Speaker recognition main approaches are based on statistical modeling of the acoustic space. This modeling relies usually on a Gaussian Mixture Model (GMM) denoted Universal Background Model (UBM), with a large number of components and trained using a large set of speech data gathered from hundreds of speakers. Each target model is derived from the UBM thanks to a MAP adaptation of the gaussian mean parameters only. An important evolution of the UBM/GMM paradigm was to consider the UBM as a definition of a new data representation space defined by the concatenation of the Gaussian mean parameters. This space, denoted "supervector" space, allowed to use Support Vector Machine (SVM) classifiers feed by the supervector. A second evolution step was crossed by the direct modelling of the session variability in the supervector space using the Joint Factor Analysis (JFA) approach.

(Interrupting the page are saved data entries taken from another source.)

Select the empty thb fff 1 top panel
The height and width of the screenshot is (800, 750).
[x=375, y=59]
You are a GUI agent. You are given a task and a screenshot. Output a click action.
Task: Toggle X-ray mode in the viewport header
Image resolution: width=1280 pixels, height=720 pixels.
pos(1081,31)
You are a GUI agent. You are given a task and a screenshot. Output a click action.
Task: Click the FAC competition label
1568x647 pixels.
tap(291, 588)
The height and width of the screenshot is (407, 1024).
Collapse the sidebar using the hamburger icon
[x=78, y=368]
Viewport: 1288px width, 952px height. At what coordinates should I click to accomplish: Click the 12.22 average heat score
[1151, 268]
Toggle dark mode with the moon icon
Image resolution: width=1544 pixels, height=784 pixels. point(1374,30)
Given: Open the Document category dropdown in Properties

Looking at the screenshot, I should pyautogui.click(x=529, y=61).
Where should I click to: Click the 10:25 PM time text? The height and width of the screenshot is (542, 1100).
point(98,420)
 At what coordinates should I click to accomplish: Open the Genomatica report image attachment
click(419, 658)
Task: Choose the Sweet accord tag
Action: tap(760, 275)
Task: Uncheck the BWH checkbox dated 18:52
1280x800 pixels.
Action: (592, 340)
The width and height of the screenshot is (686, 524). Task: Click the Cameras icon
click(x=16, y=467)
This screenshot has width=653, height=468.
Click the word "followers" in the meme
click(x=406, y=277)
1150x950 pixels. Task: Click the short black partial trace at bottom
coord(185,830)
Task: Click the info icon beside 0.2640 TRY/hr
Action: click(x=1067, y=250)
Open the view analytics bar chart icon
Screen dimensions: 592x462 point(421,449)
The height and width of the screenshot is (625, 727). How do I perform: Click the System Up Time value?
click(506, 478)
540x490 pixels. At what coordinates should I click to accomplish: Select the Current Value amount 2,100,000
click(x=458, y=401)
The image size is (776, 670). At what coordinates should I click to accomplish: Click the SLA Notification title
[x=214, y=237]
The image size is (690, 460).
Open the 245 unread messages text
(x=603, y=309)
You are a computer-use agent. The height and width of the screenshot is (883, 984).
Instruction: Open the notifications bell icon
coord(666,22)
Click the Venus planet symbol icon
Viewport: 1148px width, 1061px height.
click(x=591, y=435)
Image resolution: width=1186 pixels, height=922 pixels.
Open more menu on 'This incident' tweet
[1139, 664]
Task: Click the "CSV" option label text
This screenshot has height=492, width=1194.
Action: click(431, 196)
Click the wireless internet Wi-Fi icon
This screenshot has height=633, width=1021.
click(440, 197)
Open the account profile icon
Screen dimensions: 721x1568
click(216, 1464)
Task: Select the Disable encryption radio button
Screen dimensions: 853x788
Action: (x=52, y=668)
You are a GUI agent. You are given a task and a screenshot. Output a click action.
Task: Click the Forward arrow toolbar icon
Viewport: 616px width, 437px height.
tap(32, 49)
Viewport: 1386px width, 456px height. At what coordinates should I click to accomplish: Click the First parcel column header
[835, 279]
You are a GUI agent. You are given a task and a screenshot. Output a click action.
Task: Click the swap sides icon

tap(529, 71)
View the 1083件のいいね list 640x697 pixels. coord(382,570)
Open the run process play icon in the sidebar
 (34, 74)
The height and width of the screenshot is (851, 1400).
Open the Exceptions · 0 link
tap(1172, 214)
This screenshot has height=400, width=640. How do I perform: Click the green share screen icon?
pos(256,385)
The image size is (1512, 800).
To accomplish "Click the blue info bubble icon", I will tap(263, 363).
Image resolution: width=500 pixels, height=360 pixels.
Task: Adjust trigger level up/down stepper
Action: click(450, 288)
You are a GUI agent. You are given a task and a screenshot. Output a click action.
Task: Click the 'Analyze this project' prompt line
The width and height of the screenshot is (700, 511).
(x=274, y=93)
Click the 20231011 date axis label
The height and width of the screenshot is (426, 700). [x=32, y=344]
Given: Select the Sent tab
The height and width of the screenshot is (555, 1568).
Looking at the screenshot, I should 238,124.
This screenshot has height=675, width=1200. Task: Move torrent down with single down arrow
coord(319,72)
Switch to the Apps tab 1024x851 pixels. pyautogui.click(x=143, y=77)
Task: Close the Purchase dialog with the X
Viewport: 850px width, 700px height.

More recently, the Total Variability Space was introduced, as an evolution of JFA. It consists on a modelling of the total variability in the supervector space in order to build a smaller space which concentrates the information and where it is easier to model jointly session and speaker variability. Looking at this evolution, three remarks could be proposed. The evolution is always linked to large models with thousands of parameters. All the new approaches are quite unable to work at the frame per frame level and finally, these approaches rely on the general statistical paradigm where one information is evaluated as strong when it is present very often.
This speech proposes an analysis of the consequences of these remarks and presents a new paradigm for speaker recognition, based on a discrete binary representation, which is able to overpass the previous approaches limitations.
Nick Campbell, Centre for Language & Communications Studies. Trinity College, Dublin.
This talk describes a robot interface for gathering conversational data currently on exhibition in the Science Gallery of Trinity College Dublin.
We use a small LEGO NXT Mindstorms device as a platform for a high definition webcam and microphones, in conjunction with a finite-state dialogue machine and recordings of several human utterances that are played back through a sound-warping device to sound as if the robot is speaking them. Visual processing using OpenCV forms the core of the device, interacting with the discourse model to engage passers-by in a brief conversation so that we can record the exchange in order to learn more about such discourse strategies for advanced human-computer interaction.
Simon King, Centre for Speech Technology Research. The University of Edinburgh.
Some text-to-speech synthesisers are now as intelligible as human speech. This is a remarkable achievement, but the next big challenge is to approach human-like naturalness, which will be even harder. I will describe several lines of research which are attempting to imbue speech synthesisers with the properties they need to sound more "natural" - whatever that means.
The starting point is personalised speech synthesis, which allows the synthesiser to sound like an individual person without requiring substantial amounts of their recorded speech. I will then describe how we can work from imperfect recordings or achieve personalised speech synthesis across languages, with a few diversions to consider what it means to sound like the same person in two different languages and how vocal attractiveness plays a role.
Since the voice is not only our preferred means of communication but also a central part of our identity, losing it can be distressing. Current voice-output communication aids offer a very poor selection of voices, but recent research means that soon it will be possible to provide people who are losing the ability to speak, perhaps due to conditions such as Motor Neurone Disease, with personalised communication aids that sound just like they used to, even if we do not have a recording of their original voice.
There will be plenty of examples, including synthetic child speech, personalised synthesis across the language barrier, and the reconstruction of voices from recordings of disordered speech.
This work was done with Junichi Yamagishi, Sandra Andraszewicz, Oliver Watts, Mirjam Wester and many others.